What the exercise asks. Copy out, exactly and with nothing else, the stretch of lines that starts at the line containing "Given: Select the 0:50 time marker" and finishes at the end of the data.

Stored data entries
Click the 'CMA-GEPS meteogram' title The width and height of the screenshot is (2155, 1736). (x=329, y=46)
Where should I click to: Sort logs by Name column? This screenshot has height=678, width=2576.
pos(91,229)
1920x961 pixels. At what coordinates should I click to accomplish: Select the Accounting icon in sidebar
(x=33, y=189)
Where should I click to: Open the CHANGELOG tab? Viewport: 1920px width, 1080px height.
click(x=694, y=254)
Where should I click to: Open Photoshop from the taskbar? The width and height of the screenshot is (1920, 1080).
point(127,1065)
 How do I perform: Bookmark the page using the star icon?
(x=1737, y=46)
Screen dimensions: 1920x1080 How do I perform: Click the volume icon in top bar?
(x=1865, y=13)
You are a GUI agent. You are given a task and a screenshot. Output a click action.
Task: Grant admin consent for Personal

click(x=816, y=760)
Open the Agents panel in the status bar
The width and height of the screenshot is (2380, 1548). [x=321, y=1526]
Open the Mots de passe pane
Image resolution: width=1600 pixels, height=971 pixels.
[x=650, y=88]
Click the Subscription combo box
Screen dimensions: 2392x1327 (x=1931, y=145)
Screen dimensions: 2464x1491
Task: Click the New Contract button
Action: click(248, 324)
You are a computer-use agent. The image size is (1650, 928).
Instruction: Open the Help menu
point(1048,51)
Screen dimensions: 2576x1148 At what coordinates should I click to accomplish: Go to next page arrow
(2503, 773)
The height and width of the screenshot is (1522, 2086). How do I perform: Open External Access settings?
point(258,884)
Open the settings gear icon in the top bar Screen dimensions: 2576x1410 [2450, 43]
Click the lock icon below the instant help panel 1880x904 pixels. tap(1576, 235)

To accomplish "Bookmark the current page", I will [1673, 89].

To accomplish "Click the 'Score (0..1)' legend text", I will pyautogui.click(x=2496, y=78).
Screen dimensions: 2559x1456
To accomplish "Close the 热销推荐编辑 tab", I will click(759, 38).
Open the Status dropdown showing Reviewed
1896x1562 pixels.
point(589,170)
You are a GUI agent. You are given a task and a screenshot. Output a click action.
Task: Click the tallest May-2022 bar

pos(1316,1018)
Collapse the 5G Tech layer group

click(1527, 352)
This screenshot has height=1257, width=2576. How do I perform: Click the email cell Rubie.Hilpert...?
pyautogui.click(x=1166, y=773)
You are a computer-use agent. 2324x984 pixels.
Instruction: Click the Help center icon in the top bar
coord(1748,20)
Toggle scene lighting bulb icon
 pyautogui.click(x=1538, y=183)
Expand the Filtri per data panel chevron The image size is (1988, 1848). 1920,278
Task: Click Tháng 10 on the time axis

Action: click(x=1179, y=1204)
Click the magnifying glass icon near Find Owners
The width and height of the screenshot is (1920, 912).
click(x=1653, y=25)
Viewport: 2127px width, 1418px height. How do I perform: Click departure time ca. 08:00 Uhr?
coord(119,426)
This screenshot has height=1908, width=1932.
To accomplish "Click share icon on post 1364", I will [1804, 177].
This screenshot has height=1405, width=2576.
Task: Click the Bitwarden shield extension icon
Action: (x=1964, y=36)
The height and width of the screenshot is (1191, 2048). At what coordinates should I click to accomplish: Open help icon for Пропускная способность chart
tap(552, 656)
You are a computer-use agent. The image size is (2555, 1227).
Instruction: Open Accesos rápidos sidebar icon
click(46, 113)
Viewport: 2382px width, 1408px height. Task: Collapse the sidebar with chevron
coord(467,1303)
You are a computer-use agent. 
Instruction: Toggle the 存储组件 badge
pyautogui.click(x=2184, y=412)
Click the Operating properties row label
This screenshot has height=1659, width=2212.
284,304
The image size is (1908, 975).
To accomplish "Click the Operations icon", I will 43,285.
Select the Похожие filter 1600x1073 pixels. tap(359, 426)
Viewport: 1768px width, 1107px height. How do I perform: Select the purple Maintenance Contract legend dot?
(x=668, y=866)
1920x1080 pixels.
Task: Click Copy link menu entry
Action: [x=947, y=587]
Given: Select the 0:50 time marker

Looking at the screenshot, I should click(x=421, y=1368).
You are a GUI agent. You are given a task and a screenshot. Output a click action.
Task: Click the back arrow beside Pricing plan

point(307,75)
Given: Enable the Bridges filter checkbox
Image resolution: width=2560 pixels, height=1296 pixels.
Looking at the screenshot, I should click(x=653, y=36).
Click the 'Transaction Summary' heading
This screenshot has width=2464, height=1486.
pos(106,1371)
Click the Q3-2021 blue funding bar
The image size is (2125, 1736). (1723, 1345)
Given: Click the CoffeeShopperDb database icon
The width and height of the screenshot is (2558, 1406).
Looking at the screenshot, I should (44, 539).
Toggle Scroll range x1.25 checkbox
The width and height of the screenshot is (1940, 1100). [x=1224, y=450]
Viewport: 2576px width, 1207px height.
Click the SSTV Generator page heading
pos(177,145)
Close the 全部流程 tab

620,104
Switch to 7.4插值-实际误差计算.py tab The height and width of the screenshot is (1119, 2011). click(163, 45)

Result.
Given: Select the 0:50 time marker

Looking at the screenshot, I should click(x=421, y=1368).
You are a GUI agent. You are given a task and a screenshot. Output a click action.
Task: Click the back arrow beside Pricing plan

point(307,75)
Given: Enable the Bridges filter checkbox
Image resolution: width=2560 pixels, height=1296 pixels.
Looking at the screenshot, I should click(x=653, y=36).
Click the 'Transaction Summary' heading
This screenshot has width=2464, height=1486.
pos(106,1371)
Click the Q3-2021 blue funding bar
The image size is (2125, 1736). (1723, 1345)
Given: Click the CoffeeShopperDb database icon
The width and height of the screenshot is (2558, 1406).
Looking at the screenshot, I should (44, 539).
Toggle Scroll range x1.25 checkbox
The width and height of the screenshot is (1940, 1100). [x=1224, y=450]
Viewport: 2576px width, 1207px height.
Click the SSTV Generator page heading
pos(177,145)
Close the 全部流程 tab

620,104
Switch to 7.4插值-实际误差计算.py tab The height and width of the screenshot is (1119, 2011). click(163, 45)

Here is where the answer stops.